Xenomics, Inc. (XNOM.PK), a developer of transrenal molecular diagnostics, announced today that an ongoing internal investigation by Xenomics’ personnel of the events surrounding its licensing deal with Sequenom (Nasdaq:SQNM) in late October, 2008 leads it to conclude that Sequenom purposely misled the Company - fraudulently inducing Xenomics into granting Sequenom an exclusive license to its transrenal technology. Sequenom’s announced success in developing a Down Syndrome test in late 2008 was the principal factor in Xenomics’ decision to exclusively license its core Transrenal DNA and RNA technology in the area of fetal diagnostics to Sequenom.

Xenomics is presently suing Sequenom to recover the Transrenal DNA and RNA technology as well as for specific and general damages.

Events Surrounding Sequenom’s Downs Syndrome Announcement

In September 2008, Sequenom made a "break through" announcement to the medical community and Wall Street that it had succeeded in developing a test for Down Syndrome, using fetal RNA, that had greater than 99% sensitivity and specificity. The data were presented at an analysts’ meeting by the Senior Vice President of R&D of Sequenom.
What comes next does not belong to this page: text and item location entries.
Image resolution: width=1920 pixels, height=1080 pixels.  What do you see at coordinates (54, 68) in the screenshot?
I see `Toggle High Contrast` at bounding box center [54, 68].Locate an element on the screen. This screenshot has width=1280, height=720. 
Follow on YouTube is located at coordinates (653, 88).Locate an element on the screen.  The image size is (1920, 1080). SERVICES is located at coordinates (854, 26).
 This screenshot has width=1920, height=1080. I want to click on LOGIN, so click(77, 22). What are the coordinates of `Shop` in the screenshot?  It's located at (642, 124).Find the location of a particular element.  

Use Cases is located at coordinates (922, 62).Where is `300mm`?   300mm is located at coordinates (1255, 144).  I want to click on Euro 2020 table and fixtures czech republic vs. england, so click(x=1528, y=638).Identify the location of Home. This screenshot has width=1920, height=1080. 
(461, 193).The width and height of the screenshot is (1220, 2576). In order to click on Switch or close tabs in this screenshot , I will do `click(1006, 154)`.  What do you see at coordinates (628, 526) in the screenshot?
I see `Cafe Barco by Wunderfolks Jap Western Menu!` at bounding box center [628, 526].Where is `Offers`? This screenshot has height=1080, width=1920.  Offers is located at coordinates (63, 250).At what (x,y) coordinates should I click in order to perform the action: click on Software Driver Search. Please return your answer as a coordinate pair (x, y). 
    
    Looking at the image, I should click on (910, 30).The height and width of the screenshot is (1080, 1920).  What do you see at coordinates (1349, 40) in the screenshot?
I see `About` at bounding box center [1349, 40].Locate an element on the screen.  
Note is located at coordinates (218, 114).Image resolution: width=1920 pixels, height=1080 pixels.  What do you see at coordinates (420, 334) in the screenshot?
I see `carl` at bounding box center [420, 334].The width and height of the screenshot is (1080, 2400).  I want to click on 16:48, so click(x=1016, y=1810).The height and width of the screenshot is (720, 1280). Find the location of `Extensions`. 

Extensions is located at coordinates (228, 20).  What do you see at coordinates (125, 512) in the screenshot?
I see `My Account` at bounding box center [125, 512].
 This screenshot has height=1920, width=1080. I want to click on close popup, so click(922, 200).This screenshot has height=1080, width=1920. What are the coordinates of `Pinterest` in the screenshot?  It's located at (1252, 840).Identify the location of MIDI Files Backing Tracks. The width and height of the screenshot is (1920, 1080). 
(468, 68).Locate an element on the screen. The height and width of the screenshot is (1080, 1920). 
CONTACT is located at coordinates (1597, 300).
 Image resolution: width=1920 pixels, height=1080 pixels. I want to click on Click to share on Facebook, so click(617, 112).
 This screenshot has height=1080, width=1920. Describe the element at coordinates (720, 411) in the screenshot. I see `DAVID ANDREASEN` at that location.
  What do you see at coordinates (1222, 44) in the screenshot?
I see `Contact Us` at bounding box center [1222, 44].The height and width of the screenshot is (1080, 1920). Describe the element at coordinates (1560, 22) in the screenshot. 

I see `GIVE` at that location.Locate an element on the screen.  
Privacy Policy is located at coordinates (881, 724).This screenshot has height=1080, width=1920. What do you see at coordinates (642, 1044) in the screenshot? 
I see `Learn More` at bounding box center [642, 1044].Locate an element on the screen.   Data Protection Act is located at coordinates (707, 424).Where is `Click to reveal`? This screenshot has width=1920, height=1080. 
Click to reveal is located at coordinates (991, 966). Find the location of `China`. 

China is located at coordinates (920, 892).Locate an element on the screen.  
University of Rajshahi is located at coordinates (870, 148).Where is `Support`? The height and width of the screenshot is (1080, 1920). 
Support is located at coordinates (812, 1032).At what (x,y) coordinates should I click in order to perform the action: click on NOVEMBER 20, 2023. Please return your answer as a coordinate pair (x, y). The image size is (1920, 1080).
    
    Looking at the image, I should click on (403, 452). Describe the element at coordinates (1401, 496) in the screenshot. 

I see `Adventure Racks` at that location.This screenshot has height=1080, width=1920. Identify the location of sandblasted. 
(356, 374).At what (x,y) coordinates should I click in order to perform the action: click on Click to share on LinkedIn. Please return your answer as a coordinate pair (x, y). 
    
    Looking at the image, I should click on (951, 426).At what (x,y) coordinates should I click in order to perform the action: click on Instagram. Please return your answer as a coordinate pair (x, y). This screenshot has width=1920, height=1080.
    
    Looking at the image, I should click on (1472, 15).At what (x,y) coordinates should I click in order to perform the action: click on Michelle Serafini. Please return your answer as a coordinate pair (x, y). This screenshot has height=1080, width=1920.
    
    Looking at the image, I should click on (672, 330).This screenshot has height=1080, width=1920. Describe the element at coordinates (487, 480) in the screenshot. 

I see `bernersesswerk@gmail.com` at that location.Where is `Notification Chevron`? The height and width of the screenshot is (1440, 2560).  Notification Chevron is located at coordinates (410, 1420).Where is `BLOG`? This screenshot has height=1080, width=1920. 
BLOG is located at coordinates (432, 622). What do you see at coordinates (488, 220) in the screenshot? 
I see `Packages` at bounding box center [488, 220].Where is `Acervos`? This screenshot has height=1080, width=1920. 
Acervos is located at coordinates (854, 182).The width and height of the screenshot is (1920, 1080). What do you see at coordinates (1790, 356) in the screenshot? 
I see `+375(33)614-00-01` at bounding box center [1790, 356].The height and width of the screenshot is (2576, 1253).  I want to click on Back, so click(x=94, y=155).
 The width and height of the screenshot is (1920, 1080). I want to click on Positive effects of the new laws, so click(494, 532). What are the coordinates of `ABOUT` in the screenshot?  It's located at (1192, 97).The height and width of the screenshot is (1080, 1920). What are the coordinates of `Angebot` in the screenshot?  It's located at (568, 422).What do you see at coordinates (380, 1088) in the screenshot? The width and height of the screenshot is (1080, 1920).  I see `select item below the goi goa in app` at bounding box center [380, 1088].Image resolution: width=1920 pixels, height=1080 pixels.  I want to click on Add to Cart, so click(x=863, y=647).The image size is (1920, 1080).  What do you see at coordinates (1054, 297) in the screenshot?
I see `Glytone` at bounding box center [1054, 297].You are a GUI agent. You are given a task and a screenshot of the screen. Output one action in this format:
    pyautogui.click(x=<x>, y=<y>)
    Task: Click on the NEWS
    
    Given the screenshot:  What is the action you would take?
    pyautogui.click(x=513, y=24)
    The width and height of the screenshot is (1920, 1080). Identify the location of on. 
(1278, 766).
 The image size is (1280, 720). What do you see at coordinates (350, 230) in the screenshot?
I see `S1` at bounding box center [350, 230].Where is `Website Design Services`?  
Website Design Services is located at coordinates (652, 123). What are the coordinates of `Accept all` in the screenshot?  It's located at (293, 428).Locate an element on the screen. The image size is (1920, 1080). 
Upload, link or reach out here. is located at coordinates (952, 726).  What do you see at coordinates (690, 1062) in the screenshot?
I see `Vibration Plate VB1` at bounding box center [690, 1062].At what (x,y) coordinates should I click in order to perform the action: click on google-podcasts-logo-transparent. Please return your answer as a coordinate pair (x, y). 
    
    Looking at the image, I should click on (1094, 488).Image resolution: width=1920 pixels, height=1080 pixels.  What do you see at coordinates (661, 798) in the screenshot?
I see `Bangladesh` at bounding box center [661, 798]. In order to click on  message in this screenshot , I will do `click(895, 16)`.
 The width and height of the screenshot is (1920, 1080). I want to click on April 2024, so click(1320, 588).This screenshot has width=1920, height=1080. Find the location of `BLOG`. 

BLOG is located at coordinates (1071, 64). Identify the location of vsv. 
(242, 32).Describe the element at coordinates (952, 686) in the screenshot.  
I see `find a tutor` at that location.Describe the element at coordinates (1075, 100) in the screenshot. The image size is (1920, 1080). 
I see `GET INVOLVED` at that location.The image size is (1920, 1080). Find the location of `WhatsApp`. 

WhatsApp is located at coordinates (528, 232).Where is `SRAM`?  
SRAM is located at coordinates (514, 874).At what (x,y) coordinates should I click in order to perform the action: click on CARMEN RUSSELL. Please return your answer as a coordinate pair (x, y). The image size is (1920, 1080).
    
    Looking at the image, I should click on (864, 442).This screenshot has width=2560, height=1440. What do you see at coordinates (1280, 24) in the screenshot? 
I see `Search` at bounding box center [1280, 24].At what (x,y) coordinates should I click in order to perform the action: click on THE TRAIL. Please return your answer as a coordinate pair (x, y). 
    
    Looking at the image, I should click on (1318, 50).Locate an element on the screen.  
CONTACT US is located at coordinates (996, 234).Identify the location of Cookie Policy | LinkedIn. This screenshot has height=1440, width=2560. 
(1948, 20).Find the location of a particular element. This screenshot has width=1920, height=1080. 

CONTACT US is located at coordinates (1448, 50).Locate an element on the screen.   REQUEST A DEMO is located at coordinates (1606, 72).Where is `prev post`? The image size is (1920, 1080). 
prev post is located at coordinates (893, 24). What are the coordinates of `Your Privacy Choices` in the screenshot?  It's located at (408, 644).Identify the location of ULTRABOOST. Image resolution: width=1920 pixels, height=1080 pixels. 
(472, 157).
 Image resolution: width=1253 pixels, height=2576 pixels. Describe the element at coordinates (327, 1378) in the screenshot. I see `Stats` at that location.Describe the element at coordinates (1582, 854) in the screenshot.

As a result of this discovery’s importance, Xenomics exclusively licensed to Sequenom its Transrenal DNA and RNA technology in the area of fetal diagnostics for testing in urine.

In January 2009, less than 90 days after signing the agreement with Xenomics, Sequenom announced that it was switching from RNA to DNA and subsequently announced in the spring of 2009 that irregularities existed in data handling for the Down Syndrome test and that the data could not be relied upon. It also announced that a committee of the board had been formed to determine the cause of the data mishandling. In October of 2009, Sequenom announced that the Down Syndrome testing data had been mishandled, though a full explanation has yet to be forthcoming. The company has since fired the CEO, the Sr VP of R&D and other individuals.

It has been reported that the Federal Bureau of Investigations (FBI) as well as the Security and Exchange Commission (SEC) are presently investigating Sequenom and its employees. Xenomics’ personnel have been advised to cooperate with all governmental agencies in the event that they are contacted.

Xenomics Preliminary Conclusions Prior to Discovery Process

Xenomics preliminary investigations prior to the discovery process leads the Company to believe that Sequenom’s Down Syndrome data were deliberately doctored in order to create an extremely robust data set. This announcement also fraudulently induced Xenomics into granting Sequenom an exclusive license to its non-invasive transrenal urine testing technology for fetal testing. Sequenom claims there was no fraud committed, only data mishandling. Xenomics relied on Sequenom’s public statements that they had solved the Down Syndrome testing problem in reaching a decision to grant exclusive license to its valuable technology. In addition, Xenomics has lost valuable time in advancing commercialization of this technology because of the existence of the Sequenom agreement. The Company intends to seek further damages from this consequence.

About Xenomics, Inc. and TrovaGene TM, Inc.

Xenomics Inc. is focused on the development of DNA and RNA-based tests using Transrenal DNA (Tr-DNA) or RNA (Tr-RNA) and on products for personalized medicine to improve patient care. Its patented technology uses safe and simple urine collection and can be applied to a broad range of applications, including tumor detection and monitoring, infectious disease detection, prenatal testing, tissue transplantation, genetic testing for forensic identity determination, drug development, and research to counter bioterrorism.

The company’s founding scientists were the first to report that fragments of DNA from normal cell death cross the kidney barrier and can be detected in urine. The company believes that its technology will open significant new markets in the molecular diagnostics field. The company has three issued U.S. patents covering different applications of trans-renal technology for molecular diagnostics and genetic testing and a European patent covering prenatal testing applications. Xenomics also has numerous patent applications pending.

Statements about the company's expectations, applications of its technology, markets, and other statements that are not historical facts are "forward-looking statements" within the meaning of Section 27A of the Securities Act of 1933 and Section 21E of the Securities Exchange Act of 1934 and are based on management's current beliefs, assumptions, estimates and projections. Actual results may differ materially from those projected in the forward-looking statements for various reasons, including risks associated with product development, government regulation, market acceptance, dependence on key personnel, obtaining financing and other factors.